Lines below that hold the word "Bersama" must be copied in full.

(Records contained in a dataset)
☆ ☆ ☆ ☆
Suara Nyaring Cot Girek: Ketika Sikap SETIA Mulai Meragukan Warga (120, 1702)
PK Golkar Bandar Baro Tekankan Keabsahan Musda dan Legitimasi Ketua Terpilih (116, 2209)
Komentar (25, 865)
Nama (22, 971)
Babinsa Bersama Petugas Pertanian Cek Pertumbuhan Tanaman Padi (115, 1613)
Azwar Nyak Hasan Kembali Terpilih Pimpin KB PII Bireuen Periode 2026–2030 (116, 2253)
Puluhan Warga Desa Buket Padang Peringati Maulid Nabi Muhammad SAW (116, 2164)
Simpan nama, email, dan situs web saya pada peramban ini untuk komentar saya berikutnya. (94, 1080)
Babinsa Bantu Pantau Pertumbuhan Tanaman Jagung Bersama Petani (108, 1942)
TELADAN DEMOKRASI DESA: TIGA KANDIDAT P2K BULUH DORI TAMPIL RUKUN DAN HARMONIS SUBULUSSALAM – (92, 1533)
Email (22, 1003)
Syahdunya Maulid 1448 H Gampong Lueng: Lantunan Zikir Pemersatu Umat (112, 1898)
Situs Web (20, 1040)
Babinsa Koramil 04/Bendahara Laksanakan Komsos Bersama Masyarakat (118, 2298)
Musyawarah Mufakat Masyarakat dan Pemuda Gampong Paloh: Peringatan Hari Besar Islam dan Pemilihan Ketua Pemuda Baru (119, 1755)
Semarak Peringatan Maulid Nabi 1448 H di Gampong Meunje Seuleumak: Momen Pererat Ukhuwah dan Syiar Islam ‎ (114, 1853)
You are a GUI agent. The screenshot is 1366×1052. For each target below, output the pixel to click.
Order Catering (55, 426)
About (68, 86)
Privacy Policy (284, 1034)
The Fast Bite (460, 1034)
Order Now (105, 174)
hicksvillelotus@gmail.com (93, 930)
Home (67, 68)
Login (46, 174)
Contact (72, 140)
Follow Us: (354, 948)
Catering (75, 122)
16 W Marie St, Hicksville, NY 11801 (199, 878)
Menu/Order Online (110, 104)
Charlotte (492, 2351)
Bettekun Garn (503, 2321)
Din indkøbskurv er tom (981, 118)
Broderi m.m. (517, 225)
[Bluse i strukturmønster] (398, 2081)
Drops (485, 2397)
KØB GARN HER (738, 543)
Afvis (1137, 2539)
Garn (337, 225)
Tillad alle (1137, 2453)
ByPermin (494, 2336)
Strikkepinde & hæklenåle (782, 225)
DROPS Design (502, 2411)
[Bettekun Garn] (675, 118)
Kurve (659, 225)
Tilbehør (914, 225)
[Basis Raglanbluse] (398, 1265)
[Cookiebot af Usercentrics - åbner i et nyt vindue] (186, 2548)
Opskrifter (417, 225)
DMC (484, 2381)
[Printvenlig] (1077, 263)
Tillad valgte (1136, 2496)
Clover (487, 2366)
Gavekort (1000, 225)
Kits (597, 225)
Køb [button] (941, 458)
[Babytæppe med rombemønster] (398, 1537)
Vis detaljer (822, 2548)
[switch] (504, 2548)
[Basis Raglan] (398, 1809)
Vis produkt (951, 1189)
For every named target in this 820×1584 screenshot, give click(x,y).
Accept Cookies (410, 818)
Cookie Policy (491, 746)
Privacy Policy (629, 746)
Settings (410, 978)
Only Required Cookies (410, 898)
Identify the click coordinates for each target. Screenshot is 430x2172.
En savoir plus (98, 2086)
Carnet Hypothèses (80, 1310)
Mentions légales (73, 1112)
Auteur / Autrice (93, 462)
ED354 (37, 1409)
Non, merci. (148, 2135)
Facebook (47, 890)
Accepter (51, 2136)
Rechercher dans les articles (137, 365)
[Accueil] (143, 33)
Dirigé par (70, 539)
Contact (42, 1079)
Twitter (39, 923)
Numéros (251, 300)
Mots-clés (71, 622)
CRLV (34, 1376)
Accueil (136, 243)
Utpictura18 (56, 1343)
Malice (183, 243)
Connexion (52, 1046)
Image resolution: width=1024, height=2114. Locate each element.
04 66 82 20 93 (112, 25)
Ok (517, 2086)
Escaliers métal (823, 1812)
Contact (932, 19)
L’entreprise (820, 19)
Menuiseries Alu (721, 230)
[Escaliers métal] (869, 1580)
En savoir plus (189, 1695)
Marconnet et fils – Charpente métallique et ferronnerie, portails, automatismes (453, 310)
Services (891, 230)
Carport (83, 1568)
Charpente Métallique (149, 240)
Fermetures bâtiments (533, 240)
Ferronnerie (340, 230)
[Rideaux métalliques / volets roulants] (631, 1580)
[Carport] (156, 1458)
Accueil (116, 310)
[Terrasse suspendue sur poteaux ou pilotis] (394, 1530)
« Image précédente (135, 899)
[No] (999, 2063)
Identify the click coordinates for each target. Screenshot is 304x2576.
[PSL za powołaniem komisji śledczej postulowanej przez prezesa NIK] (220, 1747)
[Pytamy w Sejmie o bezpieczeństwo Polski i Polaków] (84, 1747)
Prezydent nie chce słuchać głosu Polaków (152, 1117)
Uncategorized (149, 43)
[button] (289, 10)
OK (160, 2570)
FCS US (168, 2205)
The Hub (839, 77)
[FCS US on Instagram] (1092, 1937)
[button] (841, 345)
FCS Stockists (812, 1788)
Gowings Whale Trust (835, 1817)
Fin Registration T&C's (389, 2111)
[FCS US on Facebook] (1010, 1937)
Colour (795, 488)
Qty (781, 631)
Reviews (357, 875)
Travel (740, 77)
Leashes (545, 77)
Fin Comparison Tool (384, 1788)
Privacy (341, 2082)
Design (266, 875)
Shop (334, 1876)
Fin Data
☆ ☆ ☆ ☆
Exercise output:
Babinsa Bersama Petugas Pertanian Cek Pertumbuhan Tanaman Padi (115, 1613)
Babinsa Bantu Pantau Pertumbuhan Tanaman Jagung Bersama Petani (108, 1942)
Babinsa Koramil 04/Bendahara Laksanakan Komsos Bersama Masyarakat (118, 2298)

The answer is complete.